# My dog swallowed a toothpick!!



## Rhu

Hello, I know I'm new here but this website has a wealth of information and I'm wondering if any of the users here could help me out...

My dog's name is Candy...she's a great dog and now I'm worried sick because she swallowed a toothpick!

Here's the story: (Bear with me on the bad grammar/sentence structure...been crying)
My dog swallowed a toothpick at 1 o' clock in the morning last night. Being a very, very concerned owner I rushed her to a 24 hour vet, and let her stay the night for the vets to see if everything will be okay.

I went to see her in the morning and the doctor that was working on her assured my family and I that our dog is fine. He went over the x-rays with us and told us that the wood could not be seen by x-rays so all he could do for suggestion is a endoscope, surgery, or wait and hopefully let the toothpick pass by. My father asked if her stomach and intestine looked fine and he replied with a yes.

So we chose to wait and brought our little doggie back home with us. What I'm worried about is that the toothpick was pretty big and my dog is just a 6lbs. I'm pretty scared, but my dog seems to be alright for now...it's been 4 hrs since she got home and she ate her food and drank plenty of water. I also gave her some medicine that the vet prescribed to us- Zantac I believe. Tomorrow we will be taking her to our family vet to get a second opinion/look.

I'm wondering if there's anything else to be worried about? I'm trying to make it very comfortable for her right now..she seems fine. She is sleeping right now with no signs of discomfort except maybe for a little bit of rapid/heavy breathing but that's been normal for her. I fed her some bread but this was about 12 hrs after she swallowed the toothpick so I really have no clue if it will help at all.

I'm so worried right now...I've read that dogs can pass a toothpick with no problems but my dog is a pretty small dog. Ugh, I also feel like beating myself up because we had an option for an endoscope when we first brought her in but the vet didn't guarantee that the toothpick would be removed since there was too much food in there, so we decided not to scope her yet...and after 10 hours pass by...i think it's too late for a scope. :smilie_tischkante:

I'm really concerned and I'm praying every moment for her that the toothpick will pass through no problems.

Thank you for reading..do any of you guys have any suggestions? It would be appreciated.


----------



## jmm

I surely hope it does. The thing it a toothpick is likely to perforate the stomach or intestines while trying to pass. This is a true emergency. If she seems uncomfortable in the least I would get her to the ER immediately.

═══

### [Exercise 1]
Answer these questions about the toothpick thread:
(a) At what time did the dog swallow the toothpick?
(b) According to the vet, what could not be seen by x-rays?
(c) Why did the vet not guarantee that an endoscope would remove the toothpick?
### [Exercise 2]
Can you copy the toothpick thread word for word, from "Here's the story: (Bear" up to and including "will be okay."?

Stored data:
═══

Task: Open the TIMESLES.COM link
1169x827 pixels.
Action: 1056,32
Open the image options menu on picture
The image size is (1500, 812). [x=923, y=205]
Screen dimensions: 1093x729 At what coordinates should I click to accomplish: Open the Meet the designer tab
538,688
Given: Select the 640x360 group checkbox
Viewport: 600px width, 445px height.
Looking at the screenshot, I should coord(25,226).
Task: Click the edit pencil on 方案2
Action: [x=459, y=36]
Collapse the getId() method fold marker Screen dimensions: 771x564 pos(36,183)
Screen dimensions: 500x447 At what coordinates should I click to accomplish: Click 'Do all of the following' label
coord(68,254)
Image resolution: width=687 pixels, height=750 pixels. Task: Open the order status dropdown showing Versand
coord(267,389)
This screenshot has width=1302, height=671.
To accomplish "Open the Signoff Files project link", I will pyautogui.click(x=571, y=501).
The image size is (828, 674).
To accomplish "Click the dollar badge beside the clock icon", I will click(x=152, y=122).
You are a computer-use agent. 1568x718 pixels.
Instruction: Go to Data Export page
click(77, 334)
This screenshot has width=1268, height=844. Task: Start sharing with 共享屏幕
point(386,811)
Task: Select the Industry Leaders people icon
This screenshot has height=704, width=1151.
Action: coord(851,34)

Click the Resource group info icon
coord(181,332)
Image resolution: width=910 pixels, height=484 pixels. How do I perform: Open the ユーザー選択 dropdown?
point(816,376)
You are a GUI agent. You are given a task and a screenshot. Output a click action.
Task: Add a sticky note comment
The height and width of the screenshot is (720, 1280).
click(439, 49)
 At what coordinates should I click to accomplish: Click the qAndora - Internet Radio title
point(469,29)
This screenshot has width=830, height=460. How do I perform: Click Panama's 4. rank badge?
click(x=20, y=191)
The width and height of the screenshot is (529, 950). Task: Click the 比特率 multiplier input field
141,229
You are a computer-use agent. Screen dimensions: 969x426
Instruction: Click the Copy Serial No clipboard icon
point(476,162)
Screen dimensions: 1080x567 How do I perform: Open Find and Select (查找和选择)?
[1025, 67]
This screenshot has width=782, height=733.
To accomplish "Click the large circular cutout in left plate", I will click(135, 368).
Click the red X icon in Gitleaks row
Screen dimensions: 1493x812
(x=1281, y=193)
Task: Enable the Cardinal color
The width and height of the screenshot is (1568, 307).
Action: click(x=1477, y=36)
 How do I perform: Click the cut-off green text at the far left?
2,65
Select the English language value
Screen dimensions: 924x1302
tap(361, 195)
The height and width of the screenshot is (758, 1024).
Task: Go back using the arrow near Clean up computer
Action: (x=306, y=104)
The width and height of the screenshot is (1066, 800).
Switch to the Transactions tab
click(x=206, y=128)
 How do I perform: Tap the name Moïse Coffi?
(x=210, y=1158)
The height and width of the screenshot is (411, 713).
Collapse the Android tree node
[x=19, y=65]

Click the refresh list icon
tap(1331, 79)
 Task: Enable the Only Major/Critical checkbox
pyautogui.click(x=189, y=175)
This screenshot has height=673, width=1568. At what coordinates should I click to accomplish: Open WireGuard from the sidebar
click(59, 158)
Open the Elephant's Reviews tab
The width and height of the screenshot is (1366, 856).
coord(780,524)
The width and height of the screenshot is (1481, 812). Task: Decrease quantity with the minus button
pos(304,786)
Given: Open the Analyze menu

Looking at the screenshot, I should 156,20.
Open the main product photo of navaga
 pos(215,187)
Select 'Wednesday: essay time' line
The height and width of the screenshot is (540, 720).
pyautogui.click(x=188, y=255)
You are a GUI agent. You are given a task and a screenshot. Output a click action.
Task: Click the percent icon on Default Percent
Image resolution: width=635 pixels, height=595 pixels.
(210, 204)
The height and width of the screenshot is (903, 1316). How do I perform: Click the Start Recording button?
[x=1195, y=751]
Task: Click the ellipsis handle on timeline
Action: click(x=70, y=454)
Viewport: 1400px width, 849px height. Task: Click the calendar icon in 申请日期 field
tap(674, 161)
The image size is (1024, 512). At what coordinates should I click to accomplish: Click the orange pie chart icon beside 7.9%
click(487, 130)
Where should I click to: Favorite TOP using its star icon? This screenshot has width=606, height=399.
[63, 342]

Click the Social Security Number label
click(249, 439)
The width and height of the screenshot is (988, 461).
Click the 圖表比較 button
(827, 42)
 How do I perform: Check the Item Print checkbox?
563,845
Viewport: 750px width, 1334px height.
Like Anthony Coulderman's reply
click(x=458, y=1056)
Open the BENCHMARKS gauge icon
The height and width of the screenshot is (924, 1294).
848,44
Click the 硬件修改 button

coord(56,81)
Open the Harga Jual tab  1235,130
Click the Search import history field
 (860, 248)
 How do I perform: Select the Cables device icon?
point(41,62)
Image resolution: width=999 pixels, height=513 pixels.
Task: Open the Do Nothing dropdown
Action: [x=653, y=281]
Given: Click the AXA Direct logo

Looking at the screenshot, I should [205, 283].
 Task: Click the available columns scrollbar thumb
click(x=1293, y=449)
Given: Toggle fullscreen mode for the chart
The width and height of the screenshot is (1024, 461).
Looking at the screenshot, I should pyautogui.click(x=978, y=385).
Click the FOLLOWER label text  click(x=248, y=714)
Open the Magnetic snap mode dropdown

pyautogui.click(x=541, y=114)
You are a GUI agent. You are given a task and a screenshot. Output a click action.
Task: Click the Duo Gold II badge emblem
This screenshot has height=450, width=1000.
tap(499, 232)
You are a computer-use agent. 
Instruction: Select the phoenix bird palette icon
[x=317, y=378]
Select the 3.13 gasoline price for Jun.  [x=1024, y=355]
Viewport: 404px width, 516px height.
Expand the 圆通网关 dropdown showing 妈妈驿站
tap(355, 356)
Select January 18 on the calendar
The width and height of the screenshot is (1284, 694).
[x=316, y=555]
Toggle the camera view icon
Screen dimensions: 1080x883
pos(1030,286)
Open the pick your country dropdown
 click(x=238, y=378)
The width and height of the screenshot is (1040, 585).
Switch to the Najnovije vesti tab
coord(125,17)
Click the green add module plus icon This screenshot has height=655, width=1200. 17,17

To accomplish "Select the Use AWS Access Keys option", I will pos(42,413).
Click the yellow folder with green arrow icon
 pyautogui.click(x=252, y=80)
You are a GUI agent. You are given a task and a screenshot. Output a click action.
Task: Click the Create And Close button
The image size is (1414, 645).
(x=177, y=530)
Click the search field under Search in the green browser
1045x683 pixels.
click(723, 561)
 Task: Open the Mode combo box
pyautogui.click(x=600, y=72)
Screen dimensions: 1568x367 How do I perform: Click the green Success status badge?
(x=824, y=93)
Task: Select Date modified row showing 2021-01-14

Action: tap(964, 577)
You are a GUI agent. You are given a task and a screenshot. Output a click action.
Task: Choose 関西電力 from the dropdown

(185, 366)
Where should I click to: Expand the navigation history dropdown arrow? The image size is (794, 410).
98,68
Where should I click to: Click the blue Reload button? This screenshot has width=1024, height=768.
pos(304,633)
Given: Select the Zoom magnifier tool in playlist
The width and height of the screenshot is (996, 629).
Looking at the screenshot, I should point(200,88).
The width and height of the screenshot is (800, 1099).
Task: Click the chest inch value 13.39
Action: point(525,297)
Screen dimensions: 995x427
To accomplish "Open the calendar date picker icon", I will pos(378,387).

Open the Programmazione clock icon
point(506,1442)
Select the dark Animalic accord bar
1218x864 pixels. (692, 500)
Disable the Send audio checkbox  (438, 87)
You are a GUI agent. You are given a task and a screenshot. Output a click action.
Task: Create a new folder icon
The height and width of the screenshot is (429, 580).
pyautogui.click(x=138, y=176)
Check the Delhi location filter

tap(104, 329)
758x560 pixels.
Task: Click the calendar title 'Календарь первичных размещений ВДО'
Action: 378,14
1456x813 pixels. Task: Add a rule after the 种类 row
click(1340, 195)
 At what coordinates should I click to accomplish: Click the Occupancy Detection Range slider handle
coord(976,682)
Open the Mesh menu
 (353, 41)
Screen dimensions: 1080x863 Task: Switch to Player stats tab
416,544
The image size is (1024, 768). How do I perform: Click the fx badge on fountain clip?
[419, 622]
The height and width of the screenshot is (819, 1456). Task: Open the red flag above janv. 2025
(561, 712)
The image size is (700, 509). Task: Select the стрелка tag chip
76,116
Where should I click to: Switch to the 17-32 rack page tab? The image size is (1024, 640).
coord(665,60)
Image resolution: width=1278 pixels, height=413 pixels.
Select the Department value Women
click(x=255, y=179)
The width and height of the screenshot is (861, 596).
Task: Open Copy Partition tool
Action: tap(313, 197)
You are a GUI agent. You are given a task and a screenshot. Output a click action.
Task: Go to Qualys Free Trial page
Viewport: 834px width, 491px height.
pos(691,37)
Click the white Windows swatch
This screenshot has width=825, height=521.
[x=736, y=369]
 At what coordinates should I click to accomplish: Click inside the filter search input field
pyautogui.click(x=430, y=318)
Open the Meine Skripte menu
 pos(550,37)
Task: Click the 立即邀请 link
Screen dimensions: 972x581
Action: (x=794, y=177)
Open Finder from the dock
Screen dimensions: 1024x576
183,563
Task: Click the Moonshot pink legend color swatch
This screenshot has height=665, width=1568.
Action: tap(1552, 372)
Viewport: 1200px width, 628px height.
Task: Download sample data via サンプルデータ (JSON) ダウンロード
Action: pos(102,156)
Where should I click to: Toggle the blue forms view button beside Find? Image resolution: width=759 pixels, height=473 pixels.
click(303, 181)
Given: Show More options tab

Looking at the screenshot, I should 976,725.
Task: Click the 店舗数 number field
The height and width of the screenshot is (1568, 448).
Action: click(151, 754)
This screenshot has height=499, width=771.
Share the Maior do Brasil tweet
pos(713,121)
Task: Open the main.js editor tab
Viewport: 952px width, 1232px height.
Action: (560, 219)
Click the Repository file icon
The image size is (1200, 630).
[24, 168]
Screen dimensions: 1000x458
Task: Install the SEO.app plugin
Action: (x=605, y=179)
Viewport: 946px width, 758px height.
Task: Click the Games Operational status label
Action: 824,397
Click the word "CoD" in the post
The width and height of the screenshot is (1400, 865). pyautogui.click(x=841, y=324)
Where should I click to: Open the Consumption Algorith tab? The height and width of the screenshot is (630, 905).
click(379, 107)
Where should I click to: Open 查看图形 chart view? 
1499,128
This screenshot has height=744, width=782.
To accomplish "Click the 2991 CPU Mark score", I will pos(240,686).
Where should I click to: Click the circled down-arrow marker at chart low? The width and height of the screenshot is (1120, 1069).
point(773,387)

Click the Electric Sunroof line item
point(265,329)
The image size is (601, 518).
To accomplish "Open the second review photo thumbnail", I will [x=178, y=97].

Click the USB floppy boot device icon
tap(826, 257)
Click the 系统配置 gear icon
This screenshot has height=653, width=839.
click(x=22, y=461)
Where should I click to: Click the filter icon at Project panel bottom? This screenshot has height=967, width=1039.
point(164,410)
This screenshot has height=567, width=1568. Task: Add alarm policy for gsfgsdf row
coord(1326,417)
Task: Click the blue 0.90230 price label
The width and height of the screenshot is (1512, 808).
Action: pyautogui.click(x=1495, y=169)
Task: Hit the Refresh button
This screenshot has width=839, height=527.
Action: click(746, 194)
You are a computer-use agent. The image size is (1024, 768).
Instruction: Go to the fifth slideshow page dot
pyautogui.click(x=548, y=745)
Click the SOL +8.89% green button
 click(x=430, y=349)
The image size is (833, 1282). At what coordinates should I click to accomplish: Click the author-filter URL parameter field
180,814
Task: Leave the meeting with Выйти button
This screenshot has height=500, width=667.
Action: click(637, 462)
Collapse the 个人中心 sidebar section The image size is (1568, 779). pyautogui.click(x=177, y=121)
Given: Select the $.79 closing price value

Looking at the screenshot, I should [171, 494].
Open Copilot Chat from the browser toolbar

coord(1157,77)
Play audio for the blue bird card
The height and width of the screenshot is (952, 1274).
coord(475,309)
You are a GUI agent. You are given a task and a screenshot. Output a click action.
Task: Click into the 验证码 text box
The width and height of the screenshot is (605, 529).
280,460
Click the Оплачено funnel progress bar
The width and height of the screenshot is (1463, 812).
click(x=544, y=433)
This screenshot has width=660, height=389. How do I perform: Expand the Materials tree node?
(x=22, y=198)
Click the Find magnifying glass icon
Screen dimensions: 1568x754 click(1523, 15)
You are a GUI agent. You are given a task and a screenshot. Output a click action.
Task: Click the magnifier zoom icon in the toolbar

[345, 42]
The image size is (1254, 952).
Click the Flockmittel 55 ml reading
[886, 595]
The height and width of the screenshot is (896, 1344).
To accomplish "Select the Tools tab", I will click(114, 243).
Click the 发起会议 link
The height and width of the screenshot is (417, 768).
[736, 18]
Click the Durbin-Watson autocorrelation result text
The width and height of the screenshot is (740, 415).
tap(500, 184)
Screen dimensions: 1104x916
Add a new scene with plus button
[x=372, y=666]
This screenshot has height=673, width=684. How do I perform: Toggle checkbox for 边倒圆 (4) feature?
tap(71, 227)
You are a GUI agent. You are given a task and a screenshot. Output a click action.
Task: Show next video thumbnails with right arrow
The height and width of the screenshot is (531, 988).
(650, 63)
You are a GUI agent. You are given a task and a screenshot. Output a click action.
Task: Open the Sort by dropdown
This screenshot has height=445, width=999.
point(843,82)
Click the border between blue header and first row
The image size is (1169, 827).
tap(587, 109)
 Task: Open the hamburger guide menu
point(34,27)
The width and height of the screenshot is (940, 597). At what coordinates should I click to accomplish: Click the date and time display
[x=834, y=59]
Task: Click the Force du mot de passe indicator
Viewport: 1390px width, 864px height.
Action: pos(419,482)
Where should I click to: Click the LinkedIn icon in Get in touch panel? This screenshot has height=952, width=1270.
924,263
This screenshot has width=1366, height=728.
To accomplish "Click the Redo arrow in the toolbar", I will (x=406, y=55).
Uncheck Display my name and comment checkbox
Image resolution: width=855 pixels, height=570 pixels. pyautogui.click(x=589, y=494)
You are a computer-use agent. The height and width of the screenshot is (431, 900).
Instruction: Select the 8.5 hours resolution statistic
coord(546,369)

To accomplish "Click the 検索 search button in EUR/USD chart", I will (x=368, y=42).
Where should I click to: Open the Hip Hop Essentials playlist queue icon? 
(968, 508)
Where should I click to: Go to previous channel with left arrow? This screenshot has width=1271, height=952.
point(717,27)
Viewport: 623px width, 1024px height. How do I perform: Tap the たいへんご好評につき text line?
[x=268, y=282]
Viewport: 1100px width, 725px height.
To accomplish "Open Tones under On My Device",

═══

### [Answer box 1]
(a) At 1 o'clock in the morning.
(b) The wood.
(c) Because there was too much food in there.

### [Answer box 2]
Here's the story: (Bear with me on the bad grammar/sentence structure...been crying)
My dog swallowed a toothpick at 1 o' clock in the morning last night. Being a very, very concerned owner I rushed her to a 24 hour vet, and let her stay the night for the vets to see if everything will be okay.